** Exercise description **
Every entry must be given again exactly.

BEGIN Data for this task

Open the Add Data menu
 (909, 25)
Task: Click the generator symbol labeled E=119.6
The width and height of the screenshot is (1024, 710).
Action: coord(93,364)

END Data for this task

** Written solution **
Open the Add Data menu
 (909, 25)
Task: Click the generator symbol labeled E=119.6
The width and height of the screenshot is (1024, 710).
Action: coord(93,364)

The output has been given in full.